Turns out the new dude had been here a few months already, and before that had worked for months out of our Washington bureau. I had no idea.

This has long been a pet office peeve of mine. New hires are sometimes announced with great fanfare, with gushing e-mail blasts to the staff about their prior accomplishments and, in the recent past, with what we here call “pours” (I know, so 1950s), which were Champagne toasts.

Other new hires aren’t announced at all. Or they’re lumped together in a group e-mail announcing a bunch of hires, sometimes up to a year after their start date.

It’s the same thing for promotions. The current editor of TIME has bumped up many of my colleagues, and for a time was sending congratulatory notices about their new posts and why they deserved them. Then the notices kind of stopped. I learned only recently of a bunch of writer-level promotions from scouring the masthead.

Why the discrepancy, you might ask. I’m not really sure. Under past management, these announcements seemed fraught with politics. Some new hires were to be boasted of–for instance, those who were stolen away from our competition. Other hires were kept under the radar–for instance, those that took place after some lay-offs.

Take me. I was brought back from Tokyo after months of pleading, a move management here only grudgingly approved. It was common knowledge among us foreign correspondents that management strongly discouraged us from making the jump to New York. Never mind a pour; the office manager showed me my office, and then I was completely on my own. No one checked on me; no one introduced me around; I wasn’t even shown the way to the loo. One colleague confronted me in the elevator bank months after my arrival with this query: “Who are you?”

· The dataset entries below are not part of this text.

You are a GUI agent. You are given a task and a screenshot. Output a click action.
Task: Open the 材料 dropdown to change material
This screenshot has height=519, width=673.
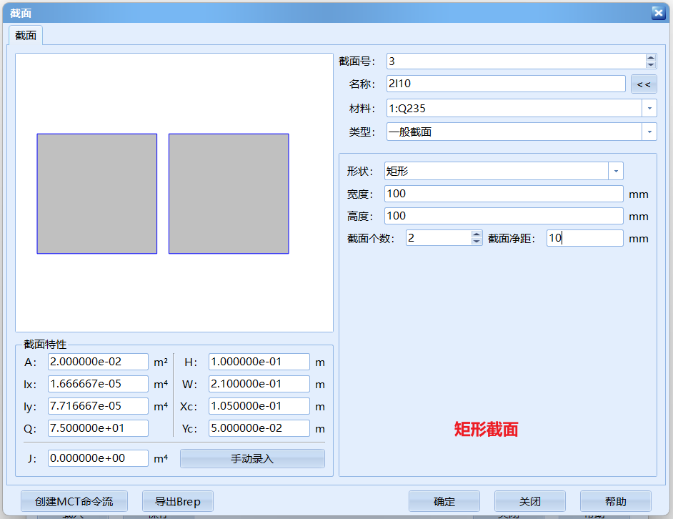click(650, 107)
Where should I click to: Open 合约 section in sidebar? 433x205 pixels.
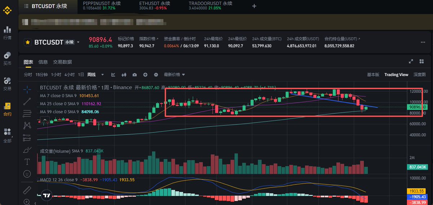point(7,109)
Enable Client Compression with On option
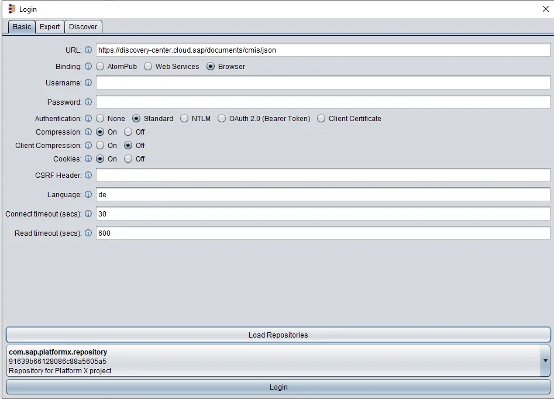 pos(101,146)
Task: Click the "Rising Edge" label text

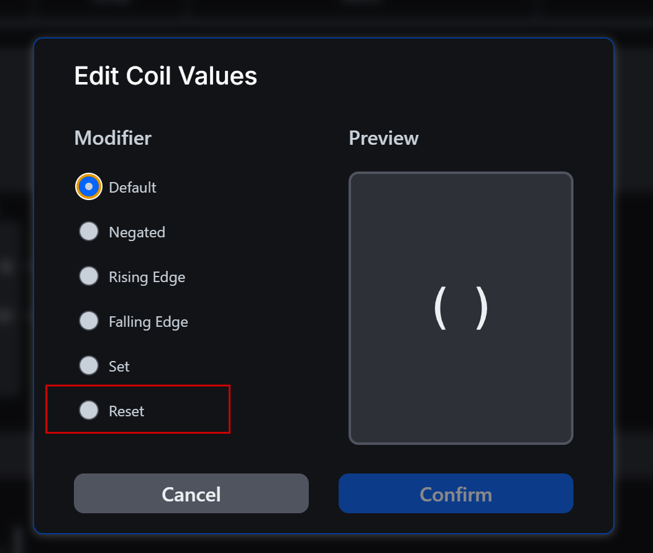Action: coord(147,277)
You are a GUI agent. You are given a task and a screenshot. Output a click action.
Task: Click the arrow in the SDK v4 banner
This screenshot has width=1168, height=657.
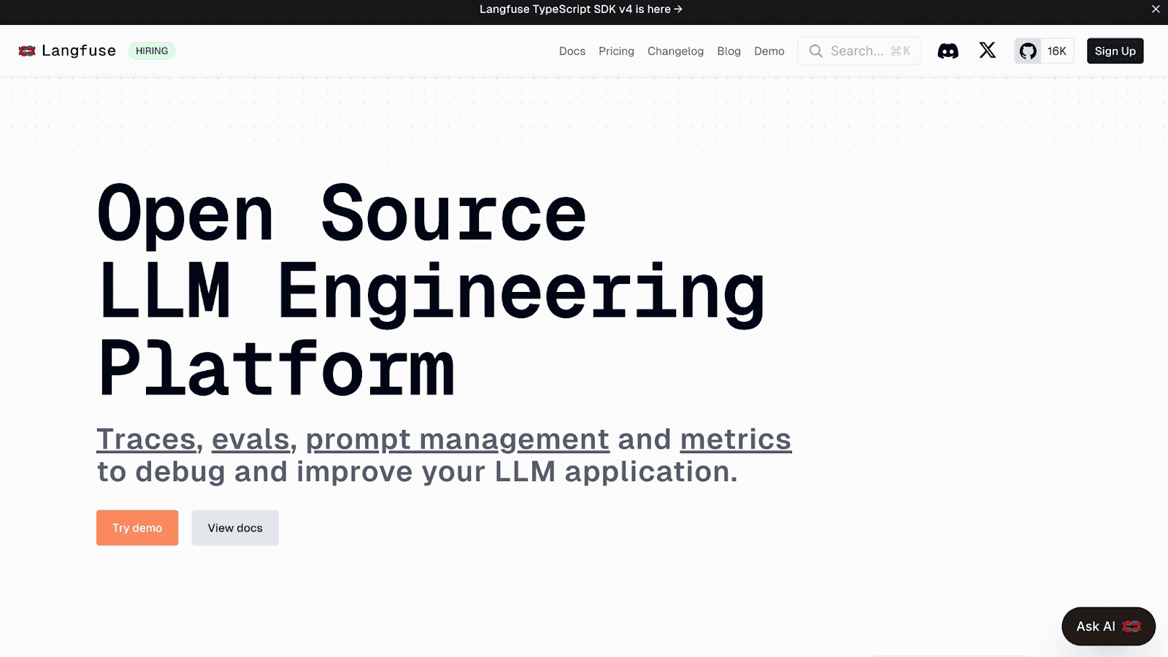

Boo freaking hoo, right? I’m a big girl; I ought to be able to find the dang powder room on my own. But starting a new job is hard enough. Left entirely to my own resources, I lost time learning the deeply complicated mechanics, culture and workings of the place. I didn’t know when or where the meetings took place, and it was a couple weeks before I found an editor who would give me assignments. And to me, that’s not efficient management. You want a new hire to hit the ground running. Why wouldn’t you help make sure she can?

I’m not bringing all this up to whinge. Well, maybe a little, because it does bug the snot out of me. But what I really want is to canvas you all for your experience and opinions. How do your workplaces announce and introduce new hires? What works, what doesn’t? What’s the most effective way to make a worker feel welcomed?